I have tried not to comment on the stories around incidents involving Chris Rennard as they were not something that involved me. Not that it meant I did not care, it just they are not my stories to tell and there is nothing worse than recounting important incidents like these second hand.
But the House of Lords is now pulling rank to protect their friend and therefore I feel I have an obligation to do the same - because I have friends in this party too. I have no voting powers to bargain with, no status in the party - but has that not been the problem with this issue all along? Status and power.
A close friend of mine informed me that she was involved in an encounter with Rennard. The facts of what happened is up to them to share, but what I can do is give you some idea about the impact of that event. What I witnessed..
At first my friend did not want to tell me. She was afraid it would affect my admiration for Chris, and as my life day-in day-out was related to the party she felt it would have a negative impact on me. But it slowly came out because her behaviour changed, her sense of unhappiness and unease was obvious.
When she did talk about the encounter she was clear what it was and was not (I am proud that all women involved have not stooped to exaggeration throughout this whole process.
In some ways it's the fact that the situation she says she escaped from was not too severe makes it harder to deal with. No one wants to get someone they respect and like into hot water about something that was unpleasant and offensive to them but not illegal.
However the whole thing left her feeling wretched. She churned over constantly that now it felt like the support she had been given as a candidate was based on motives other than her abilities.
I cannot tell you how useless I felt watching a friend go through the constant emotional debate of how to remain loyal to the party and friends, whilst doing the right thing and saying something.
But there is a flip side of course and I feel Chris Rennard has been let down just as much as the women. When rumours about Chris overstepping the mark after an exciting campaign training day and a few glasses of wine - what did the party do to raise the issue with Chris? Did they point how his actions could be perceived? Explain why it was wrong and to see if he needed some help?
We are not all so perfect that we can see how our actions are interpreted by others. I am the first to put my hand up and say I could have behaved better under the influence of alcohol. I have made inappropriate advances. But I did listen to the word NO and I was not the Chief Executive of the Party.
We denied him the opportunity to modify his behaviour before it went too far. Where were we as friends and colleagues then? It is ironic that he is now getting advice on how an apology could be perceived ….

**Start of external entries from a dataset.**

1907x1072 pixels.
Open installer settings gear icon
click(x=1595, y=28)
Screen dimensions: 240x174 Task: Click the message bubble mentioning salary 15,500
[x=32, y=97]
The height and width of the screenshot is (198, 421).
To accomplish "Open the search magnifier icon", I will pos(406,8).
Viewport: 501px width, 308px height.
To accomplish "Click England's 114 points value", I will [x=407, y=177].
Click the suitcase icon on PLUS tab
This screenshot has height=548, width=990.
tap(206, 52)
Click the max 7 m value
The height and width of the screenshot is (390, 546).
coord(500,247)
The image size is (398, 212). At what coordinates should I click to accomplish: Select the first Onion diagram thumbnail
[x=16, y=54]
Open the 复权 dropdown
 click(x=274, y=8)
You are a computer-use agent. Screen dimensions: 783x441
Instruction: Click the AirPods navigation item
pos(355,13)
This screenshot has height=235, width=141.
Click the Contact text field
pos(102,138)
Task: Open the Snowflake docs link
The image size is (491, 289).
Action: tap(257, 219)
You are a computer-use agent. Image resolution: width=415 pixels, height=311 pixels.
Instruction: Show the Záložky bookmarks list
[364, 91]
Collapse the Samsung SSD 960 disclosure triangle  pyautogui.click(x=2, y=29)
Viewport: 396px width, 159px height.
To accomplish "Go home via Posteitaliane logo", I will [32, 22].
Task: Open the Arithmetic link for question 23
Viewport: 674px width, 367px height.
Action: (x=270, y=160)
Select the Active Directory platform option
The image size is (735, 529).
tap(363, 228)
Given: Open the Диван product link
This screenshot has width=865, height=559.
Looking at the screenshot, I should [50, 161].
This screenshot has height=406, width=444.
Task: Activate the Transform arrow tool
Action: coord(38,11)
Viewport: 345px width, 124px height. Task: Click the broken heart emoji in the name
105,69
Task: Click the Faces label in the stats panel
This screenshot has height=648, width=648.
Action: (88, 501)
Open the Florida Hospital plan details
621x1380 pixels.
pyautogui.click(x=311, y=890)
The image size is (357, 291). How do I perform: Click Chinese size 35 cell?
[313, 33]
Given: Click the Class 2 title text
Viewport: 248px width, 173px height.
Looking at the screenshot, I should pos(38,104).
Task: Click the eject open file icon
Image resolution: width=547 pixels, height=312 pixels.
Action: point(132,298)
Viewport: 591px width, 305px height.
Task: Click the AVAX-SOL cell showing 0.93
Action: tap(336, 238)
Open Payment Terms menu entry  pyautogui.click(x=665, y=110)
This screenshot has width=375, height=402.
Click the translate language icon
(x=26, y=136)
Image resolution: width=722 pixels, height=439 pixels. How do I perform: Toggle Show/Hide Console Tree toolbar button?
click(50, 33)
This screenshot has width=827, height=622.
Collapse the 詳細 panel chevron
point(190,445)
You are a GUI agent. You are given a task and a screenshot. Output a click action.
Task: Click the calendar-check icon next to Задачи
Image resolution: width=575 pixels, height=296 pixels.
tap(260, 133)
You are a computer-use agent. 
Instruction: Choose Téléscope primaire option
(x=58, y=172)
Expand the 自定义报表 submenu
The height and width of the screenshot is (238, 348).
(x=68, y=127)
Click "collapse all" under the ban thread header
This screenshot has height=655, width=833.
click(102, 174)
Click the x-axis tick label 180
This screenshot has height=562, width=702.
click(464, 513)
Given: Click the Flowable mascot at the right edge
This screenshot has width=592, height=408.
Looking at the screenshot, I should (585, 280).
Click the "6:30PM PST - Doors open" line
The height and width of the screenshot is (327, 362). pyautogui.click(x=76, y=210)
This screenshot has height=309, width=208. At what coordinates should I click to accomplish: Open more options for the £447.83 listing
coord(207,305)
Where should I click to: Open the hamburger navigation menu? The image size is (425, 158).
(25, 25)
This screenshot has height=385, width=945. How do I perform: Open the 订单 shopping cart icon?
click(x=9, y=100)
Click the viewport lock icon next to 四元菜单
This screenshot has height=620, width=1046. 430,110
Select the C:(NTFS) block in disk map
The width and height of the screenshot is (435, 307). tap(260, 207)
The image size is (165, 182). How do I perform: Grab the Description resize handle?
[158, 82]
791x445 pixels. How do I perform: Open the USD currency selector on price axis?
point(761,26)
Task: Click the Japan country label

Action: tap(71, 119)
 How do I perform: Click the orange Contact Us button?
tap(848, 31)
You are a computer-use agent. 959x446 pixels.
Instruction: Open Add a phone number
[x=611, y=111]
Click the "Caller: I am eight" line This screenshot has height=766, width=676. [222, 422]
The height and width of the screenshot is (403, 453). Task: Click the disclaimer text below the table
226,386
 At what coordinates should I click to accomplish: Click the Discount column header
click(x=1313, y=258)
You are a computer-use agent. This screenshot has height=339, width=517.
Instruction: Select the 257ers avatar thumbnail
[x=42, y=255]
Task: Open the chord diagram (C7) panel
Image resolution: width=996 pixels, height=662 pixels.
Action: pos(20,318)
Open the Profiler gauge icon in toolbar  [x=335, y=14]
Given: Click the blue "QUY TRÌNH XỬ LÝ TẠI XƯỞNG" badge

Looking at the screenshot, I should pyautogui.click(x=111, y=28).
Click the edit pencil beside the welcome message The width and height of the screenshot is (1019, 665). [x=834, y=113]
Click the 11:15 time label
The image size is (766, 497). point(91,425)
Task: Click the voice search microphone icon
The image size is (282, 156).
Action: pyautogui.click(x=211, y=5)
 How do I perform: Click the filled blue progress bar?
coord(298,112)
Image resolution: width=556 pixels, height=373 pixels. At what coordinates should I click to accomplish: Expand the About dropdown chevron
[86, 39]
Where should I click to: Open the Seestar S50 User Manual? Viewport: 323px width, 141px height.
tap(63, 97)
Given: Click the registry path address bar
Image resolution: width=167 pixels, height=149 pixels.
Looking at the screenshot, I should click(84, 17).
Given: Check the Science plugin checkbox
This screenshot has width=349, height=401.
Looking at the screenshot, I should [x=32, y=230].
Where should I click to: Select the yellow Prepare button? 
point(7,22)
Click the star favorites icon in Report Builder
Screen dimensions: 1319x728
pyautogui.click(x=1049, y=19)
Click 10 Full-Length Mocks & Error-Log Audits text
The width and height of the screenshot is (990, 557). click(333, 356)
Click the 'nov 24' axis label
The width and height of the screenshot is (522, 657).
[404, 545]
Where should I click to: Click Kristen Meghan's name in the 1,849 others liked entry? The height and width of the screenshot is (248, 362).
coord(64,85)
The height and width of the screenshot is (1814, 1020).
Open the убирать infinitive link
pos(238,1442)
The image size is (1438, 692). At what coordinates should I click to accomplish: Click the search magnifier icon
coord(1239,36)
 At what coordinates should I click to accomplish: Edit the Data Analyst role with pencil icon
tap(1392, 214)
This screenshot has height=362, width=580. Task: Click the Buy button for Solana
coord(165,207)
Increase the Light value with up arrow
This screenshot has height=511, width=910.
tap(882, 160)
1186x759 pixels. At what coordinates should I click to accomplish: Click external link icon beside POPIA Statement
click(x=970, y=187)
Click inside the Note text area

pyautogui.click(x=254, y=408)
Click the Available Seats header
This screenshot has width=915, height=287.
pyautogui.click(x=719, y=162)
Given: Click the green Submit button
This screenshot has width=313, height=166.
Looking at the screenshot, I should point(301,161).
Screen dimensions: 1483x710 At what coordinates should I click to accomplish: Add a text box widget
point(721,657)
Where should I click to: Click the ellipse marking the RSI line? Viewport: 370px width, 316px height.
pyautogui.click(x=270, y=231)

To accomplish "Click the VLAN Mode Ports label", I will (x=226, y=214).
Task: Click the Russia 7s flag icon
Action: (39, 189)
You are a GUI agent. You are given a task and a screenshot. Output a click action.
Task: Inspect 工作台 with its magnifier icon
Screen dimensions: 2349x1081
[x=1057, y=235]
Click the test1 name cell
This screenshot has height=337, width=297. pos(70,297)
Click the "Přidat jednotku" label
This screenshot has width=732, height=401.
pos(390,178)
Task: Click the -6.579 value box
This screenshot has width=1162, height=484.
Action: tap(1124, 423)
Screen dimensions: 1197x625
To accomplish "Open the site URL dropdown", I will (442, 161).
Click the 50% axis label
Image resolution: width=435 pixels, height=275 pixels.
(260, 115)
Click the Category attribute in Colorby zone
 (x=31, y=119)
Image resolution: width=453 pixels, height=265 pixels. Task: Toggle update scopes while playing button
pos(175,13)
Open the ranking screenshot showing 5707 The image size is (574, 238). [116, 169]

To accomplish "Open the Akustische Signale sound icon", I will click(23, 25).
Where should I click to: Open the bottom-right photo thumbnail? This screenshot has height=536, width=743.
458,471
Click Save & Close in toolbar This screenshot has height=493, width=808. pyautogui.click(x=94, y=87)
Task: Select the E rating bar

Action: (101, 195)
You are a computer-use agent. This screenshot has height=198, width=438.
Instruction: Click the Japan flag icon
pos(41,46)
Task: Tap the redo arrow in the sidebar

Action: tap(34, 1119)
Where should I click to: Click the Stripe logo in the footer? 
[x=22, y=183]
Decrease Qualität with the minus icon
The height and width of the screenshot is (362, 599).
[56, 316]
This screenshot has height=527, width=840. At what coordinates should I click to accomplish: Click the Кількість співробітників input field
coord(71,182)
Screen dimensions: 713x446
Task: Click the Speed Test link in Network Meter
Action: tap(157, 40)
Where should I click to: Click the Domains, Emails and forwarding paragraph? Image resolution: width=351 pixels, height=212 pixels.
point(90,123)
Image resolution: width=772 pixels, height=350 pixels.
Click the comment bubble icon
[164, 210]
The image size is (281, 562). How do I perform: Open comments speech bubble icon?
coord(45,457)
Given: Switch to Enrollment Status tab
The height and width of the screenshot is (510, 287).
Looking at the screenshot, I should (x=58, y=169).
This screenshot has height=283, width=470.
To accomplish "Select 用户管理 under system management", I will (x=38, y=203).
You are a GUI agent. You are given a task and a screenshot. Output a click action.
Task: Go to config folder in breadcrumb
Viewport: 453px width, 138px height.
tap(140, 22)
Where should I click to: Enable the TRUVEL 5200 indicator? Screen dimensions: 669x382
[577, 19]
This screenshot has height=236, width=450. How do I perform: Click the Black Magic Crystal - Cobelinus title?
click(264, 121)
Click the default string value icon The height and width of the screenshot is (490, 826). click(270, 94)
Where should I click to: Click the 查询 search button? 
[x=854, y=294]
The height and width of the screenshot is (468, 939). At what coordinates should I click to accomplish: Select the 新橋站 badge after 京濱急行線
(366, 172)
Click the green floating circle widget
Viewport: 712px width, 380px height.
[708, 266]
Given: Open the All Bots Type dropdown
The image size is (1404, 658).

The party could have dealt with this early on but they put it in the 'too hard to deal with box' - because loyalty and grey areas are hard to navigate. But they also knew the media were circling this story from at least 2005 - they had space to think and take some actions all of which would have saved everyone the trouble we are in now.
I continue to be disappointed by how we are dealing with this. I am unsure how those of us who do not hold office organise to counter the ransom demand of our Peers - an imbalance of power seems to a running theme here. But I will ask you all this. How do we move on if someone will not even contemplate apologising for behaviour that, whilst not illegal, was certainly inappropriate? As Liberals and as politicians is that so unacceptable, undesirable and unreasonable?
Defensiveness, resentment and denial are a running theme in politics. Perhaps if we start practicing more forgiveness and compassion - starting with this particular issue - we may have a greater chance of changing politics for good.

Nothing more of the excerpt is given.